The Seventh Sunday of Easter First Reading: Acts 1:15-17, 20a, 20c-26 Responsorial: Psalm 103:1-2, 11-12, 19-20 Second Reading: 1 John 4:11-16 Gospel: John 17:11b-19
Today, we continue our Easter season reading of the Acts of the Apostles. This passage brings us back to the beginning as Peter and the others pray and draw lots in order to replace Judas, and reconstitute the Twelve. The passage is sometimes entitled “the election of Matthias,” but this is something of a misnomer. This event is directed by the Lord from start to finish. First, it has been foretold in Scripture and forms part of God’s plan. Second, the fledgling community chooses the candidates after seeking guidance in prayer. Finally, they leave the decision itself to the drawing of lots. In the Old Testament tradition, making a decision by drawing lots meant leaving the decision to God. Although here, when they pray before casting the lots and address the “Lord, who knows the hearts of all,” it appears that they are addressing Jesus as Lord. In the Acts, the Risen Jesus who reigns in heaven does all that the Lord God does in the Old Testament.

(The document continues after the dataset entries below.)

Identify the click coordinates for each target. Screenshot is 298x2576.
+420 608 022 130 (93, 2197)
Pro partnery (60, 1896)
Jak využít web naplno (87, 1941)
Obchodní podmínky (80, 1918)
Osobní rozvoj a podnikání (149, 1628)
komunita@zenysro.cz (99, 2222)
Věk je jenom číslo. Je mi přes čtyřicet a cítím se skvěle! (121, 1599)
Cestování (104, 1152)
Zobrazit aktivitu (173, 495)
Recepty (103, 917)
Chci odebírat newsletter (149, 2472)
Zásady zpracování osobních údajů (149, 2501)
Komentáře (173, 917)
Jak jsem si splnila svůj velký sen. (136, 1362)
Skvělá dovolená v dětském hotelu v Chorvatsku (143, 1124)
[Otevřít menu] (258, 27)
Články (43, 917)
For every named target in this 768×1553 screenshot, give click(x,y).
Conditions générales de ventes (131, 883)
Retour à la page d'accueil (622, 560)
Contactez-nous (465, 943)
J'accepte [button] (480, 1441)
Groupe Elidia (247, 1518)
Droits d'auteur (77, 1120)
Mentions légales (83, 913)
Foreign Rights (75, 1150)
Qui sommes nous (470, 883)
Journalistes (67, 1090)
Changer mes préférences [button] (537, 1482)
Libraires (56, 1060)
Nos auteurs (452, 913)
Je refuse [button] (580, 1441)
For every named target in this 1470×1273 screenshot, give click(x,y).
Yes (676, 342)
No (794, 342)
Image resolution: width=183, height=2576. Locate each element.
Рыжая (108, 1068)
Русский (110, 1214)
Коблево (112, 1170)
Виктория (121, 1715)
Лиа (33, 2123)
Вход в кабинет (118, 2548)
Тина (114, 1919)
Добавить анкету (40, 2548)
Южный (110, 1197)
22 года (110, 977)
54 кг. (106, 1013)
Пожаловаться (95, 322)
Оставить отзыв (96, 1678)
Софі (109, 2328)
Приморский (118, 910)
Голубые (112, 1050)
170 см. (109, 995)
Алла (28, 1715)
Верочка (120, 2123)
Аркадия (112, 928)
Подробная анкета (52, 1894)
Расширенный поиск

In this case, the Risen Lord Jesus is paving the way for the preaching of the Gospel to Jerusalem and the world. In Luke’s Gospel, Jesus prayed for Peter at the Supper that his faith would not fail and that once he has turned back from the predicted betrayal, he would strengthen his brothers. Jesus’ prophecy is now fulfilled as Peter does just that. The choosing of Matthias restores the Twelve and enables the first stage of witness to Jesus: the mission to Jerusalem and the Jewish world. This unique establishment of the Twelve will not be repeated and this literal group of Twelve ceased to exist after this first stage of the Christian community. Nevertheless, their restoration is one of the first steps in creating a lasting body, the Church, guided by the Spirit and charged with the mission of witness to Christ.
The passage from John forms part of a lengthy and deeply moving address of Jesus to his disciples at the Last Supper. In various parts of the address, Jesus prepares them to experience the events of his passion. He reminds them of his unique relationship to the Father and invites them to the same intimacy by uniting themselves to the Father through the Son. He offers them his legacy of selfless and transforming love and urges them to imitate that love. He promises to be present to them in a new way through the Holy Spirit. And in this chapter, he prays for them. He knows that his departure will be devastating for them. He also knows that even after the resurrection, they will experience rejection and persecution because they represent the One who was rejected and persecuted. Verbally, he holds them close and holds them up to the Father.
By the time the First Letter of John had been written, the prophecy had become reality. The community suffered the same kind of misunderstanding and rejection as had Jesus. And they faced a new challenge- division within their ranks. Some of the original community became enamored of the philosophical movements of their day and became dissatisfied with the portrait of Jesus presented in the gospel. In this context of outside rejection and internal strife, the First Letter of John appeals to Jesus’ gift of love as a test of authentic Christian life and as an essential means of strengthening and unifying the community.
Perhaps the most surprising aspect of God’s plan of salvation is that God elects, through Jesus, flawed human beings to serve in the continuation of the Savior’s mission. I wonder if we really appreciate the gift offered and the confidence God demonstrates in our frail capacity for love. Why is it so easy to see the flaws and humanity of Christ’s Church and so hard to recognize the authentic holiness? It seems to me that the contemporary Church faces a new challenge: a form of discouragement in which we fall into cynicism and self-loathing. Yes, the Christian community must always be rigorous in repenting of individual and communal sins. Nevertheless, this genuine sense of sin must be balanced by hope and an appreciation of the fundamental goodness that God instills in his people. Christ has chosen us as his own and for the sake of the world. We are the Elect – not grounds for boasting, but very clear grounds for gratitude to God. The remarkable truth is this: when we pick at the wounds of the Church, it is Christ who bleeds.